Setting materialization types for models: It’s a case-by-case setup. In some projects, depending on the data size & the frequency that raw data gets updated, we can materialize base & stg tables as views.
Adding required tests: unique, not_null, at_least_one are configured as required tests for models in all layers.
Generating custom database & schema: With the configuration above, the outcome will be:

By default, dbt will generate the schema name for a model by concatenating the custom schema to the target schema, as in: <target_schema>_<custom_schema>. The target.name (target_schema) context variable is used to change the schema name that dbt generates for models. You must additionally ensure that your different dbt environments are configured appropriately. It is recommended that:

dev: Your local development environment; configured in a profiles.yml file on your computer.
ci: A continuous integration environment running on Pull Requests in GitHub, GitLab, etc.
prod: The production deployment of your dbt project, like in dbt Cloud, Airflow, or similar.

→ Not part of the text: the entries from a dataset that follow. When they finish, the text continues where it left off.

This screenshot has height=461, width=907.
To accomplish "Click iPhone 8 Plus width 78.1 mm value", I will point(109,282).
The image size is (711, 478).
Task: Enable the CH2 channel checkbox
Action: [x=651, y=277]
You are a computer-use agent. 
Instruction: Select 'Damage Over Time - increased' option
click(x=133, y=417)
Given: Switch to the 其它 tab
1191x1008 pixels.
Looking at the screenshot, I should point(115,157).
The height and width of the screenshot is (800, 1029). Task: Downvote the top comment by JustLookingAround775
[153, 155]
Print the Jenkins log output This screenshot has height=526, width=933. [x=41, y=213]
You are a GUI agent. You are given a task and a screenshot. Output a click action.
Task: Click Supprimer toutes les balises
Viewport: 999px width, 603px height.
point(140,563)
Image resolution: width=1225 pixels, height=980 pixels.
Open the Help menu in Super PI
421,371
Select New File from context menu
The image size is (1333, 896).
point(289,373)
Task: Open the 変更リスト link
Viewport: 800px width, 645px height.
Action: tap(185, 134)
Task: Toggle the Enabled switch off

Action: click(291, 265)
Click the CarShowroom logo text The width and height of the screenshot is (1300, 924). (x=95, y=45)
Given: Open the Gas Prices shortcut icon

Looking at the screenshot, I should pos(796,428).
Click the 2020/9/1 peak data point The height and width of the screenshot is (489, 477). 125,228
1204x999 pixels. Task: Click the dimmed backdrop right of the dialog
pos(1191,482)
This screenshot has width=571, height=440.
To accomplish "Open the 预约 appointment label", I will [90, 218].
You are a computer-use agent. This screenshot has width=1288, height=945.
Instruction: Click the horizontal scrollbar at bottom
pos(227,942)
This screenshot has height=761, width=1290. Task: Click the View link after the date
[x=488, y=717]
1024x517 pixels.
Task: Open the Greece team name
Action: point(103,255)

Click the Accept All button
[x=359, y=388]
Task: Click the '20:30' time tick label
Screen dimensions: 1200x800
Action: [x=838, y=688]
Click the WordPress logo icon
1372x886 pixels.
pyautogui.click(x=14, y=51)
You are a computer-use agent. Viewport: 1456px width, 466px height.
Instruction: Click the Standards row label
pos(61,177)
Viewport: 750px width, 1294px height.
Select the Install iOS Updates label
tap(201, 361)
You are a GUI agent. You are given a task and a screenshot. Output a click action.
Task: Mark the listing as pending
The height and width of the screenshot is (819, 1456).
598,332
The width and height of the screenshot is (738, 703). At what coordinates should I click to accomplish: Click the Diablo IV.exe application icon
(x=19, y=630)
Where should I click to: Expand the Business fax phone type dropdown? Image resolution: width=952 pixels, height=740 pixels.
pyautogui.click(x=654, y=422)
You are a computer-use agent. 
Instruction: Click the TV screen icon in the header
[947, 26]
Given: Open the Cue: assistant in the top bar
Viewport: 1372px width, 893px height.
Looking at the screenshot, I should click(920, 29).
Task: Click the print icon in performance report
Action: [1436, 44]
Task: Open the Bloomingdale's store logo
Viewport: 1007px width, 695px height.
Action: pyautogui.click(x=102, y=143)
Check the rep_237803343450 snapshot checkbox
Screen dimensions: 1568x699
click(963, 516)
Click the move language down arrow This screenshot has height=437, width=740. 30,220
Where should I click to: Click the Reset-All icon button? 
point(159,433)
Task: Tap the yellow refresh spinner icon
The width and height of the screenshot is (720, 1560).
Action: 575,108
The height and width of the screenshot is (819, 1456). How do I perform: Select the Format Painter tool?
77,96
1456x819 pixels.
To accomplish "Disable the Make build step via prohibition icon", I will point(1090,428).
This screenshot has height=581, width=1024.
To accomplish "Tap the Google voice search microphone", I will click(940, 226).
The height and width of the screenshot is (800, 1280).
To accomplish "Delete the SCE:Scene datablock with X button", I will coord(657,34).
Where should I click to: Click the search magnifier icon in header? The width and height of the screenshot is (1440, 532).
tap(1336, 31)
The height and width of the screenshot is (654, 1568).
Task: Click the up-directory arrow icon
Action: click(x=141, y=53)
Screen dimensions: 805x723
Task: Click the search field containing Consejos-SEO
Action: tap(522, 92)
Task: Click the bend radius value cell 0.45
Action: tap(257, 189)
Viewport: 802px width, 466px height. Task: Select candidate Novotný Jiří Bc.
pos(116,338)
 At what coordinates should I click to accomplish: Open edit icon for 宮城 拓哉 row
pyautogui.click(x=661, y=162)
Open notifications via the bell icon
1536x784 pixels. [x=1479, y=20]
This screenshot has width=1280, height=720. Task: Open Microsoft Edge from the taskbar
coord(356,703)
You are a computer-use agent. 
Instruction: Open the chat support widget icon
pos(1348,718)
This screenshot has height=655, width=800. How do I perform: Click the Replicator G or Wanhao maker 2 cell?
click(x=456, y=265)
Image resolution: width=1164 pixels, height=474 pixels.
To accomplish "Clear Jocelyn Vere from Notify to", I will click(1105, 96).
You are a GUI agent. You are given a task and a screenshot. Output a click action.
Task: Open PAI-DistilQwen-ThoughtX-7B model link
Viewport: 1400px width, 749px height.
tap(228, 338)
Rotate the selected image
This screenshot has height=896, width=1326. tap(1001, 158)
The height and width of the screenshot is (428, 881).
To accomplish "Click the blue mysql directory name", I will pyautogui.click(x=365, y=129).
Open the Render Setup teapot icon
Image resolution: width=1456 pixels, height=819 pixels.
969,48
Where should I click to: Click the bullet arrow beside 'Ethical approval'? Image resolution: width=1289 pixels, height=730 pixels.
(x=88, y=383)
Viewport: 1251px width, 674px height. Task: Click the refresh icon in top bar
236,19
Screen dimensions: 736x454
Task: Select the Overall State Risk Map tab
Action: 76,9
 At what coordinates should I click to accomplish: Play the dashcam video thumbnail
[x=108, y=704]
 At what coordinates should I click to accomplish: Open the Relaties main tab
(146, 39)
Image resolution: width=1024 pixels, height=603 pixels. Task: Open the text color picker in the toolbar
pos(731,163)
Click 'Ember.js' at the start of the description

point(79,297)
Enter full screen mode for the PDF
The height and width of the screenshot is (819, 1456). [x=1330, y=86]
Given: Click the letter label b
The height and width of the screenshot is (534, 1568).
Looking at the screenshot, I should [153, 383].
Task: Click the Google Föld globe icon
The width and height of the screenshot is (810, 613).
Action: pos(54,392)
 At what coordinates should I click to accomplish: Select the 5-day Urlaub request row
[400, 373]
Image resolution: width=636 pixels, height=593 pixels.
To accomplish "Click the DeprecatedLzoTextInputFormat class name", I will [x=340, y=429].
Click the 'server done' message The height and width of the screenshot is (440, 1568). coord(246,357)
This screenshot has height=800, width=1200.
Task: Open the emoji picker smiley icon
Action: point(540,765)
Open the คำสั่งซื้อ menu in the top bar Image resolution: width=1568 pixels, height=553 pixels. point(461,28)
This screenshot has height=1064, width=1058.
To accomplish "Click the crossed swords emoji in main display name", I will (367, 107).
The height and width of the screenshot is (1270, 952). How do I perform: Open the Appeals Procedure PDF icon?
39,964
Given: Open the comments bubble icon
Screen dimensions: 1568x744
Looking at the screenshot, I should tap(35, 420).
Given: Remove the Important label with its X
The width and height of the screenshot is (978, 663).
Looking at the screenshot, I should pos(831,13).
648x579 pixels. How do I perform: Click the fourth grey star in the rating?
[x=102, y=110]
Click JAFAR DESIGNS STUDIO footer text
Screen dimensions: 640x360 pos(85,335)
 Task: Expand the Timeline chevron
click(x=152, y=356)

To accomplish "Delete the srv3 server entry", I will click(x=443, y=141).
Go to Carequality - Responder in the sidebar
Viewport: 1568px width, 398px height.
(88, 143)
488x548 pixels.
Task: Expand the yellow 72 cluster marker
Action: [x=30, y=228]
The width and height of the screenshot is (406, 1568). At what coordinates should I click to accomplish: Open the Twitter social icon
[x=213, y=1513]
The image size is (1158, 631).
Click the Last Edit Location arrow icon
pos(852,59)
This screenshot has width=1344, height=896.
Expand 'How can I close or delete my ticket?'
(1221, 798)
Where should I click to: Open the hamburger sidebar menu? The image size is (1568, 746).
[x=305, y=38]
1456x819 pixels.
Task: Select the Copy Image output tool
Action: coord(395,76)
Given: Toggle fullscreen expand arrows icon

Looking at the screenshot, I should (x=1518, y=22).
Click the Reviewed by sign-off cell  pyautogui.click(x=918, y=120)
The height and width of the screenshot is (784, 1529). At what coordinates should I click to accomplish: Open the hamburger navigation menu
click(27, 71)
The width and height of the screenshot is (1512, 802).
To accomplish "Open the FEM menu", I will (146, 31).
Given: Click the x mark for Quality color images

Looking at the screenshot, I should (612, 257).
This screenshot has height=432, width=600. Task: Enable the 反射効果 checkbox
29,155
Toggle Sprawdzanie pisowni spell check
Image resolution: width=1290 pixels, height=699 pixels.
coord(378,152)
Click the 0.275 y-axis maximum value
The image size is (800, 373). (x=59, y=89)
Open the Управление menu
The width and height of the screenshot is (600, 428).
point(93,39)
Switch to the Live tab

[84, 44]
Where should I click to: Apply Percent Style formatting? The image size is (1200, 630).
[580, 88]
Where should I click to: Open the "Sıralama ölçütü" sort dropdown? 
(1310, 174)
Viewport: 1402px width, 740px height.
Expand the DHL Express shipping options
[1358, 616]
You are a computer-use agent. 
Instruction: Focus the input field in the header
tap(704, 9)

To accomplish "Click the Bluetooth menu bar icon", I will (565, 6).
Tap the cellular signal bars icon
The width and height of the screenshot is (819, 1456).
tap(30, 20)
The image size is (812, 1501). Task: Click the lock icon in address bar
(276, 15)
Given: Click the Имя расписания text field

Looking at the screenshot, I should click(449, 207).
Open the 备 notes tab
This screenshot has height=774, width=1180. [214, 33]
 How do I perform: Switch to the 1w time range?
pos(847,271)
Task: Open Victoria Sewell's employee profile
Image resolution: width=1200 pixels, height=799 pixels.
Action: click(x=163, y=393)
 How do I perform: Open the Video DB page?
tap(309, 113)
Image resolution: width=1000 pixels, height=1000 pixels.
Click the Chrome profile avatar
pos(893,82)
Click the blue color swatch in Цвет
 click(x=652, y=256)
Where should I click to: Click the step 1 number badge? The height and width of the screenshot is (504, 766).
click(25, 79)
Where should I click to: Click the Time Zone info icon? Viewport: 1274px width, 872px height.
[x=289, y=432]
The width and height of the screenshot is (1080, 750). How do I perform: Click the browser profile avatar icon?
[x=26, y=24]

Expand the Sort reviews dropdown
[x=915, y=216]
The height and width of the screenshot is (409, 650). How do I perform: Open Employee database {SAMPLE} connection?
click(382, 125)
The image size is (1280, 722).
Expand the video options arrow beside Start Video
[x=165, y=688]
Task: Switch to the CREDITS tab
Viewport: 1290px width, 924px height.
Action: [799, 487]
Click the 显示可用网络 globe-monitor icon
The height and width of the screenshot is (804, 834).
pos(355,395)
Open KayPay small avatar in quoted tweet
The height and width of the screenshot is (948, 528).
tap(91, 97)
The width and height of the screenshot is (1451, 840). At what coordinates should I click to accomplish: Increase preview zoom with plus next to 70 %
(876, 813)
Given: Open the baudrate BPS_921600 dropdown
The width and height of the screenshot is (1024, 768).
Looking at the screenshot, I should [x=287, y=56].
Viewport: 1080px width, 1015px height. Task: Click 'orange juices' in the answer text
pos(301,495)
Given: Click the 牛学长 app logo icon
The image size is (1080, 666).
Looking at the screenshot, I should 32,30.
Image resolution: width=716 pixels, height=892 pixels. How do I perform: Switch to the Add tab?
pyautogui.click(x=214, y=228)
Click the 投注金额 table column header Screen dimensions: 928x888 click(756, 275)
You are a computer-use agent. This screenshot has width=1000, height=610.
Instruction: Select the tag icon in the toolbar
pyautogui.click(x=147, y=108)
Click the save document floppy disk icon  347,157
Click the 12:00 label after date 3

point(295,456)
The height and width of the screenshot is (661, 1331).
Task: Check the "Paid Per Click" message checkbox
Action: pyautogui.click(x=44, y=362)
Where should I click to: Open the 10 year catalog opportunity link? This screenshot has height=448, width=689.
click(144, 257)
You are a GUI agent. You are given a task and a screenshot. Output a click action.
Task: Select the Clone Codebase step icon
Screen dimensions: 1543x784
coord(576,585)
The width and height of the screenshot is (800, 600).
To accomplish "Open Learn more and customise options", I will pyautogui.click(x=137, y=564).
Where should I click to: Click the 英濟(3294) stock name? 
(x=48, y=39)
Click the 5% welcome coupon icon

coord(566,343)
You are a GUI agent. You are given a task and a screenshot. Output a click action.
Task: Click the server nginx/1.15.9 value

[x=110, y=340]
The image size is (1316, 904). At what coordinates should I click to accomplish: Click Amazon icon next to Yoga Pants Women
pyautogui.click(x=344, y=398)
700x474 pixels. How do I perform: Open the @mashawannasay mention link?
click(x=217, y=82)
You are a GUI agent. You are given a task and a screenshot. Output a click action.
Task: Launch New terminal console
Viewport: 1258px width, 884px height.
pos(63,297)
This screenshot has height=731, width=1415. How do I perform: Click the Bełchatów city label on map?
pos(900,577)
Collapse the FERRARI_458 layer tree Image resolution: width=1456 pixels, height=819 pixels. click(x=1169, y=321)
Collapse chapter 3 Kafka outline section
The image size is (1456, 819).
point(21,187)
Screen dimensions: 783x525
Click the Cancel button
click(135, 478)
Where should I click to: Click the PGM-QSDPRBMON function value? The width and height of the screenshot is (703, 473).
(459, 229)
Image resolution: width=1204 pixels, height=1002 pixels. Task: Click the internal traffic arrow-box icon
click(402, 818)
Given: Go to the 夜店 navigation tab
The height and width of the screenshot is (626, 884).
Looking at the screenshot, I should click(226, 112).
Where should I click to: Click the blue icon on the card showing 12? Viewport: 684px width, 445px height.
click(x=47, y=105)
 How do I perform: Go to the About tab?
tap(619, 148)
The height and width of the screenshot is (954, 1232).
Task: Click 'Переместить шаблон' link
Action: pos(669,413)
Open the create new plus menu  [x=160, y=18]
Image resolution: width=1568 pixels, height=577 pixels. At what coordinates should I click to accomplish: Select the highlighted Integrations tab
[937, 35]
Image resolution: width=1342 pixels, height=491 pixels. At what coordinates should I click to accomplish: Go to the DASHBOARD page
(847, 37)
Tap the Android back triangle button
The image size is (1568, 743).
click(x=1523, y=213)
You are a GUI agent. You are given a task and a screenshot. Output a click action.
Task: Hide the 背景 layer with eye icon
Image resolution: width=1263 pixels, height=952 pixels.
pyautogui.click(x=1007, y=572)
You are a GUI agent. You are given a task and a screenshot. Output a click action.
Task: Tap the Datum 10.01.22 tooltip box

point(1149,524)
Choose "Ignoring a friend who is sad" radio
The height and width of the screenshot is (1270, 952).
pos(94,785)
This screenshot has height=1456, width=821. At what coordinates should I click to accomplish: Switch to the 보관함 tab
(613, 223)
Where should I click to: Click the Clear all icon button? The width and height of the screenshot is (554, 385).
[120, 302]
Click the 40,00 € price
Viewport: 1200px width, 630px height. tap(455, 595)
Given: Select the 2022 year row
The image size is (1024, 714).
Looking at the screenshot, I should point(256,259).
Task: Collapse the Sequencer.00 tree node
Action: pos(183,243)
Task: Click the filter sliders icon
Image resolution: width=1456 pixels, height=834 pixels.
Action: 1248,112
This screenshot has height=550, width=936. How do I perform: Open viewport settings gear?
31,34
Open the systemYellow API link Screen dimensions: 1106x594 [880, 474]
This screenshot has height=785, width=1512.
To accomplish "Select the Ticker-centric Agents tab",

Details can be found in these documents:Custom schemas | dbt Developer Hub, Custom databases | dbt Developer Hub

Step 4: Implementing CI/CD workflow

4.1. Adding a Github action workflow to .github folder

Workflow pr_to_master is triggered when a merge request to the main branch is created. It does lint code with sqlfluff, checks required tests, runs and tests models.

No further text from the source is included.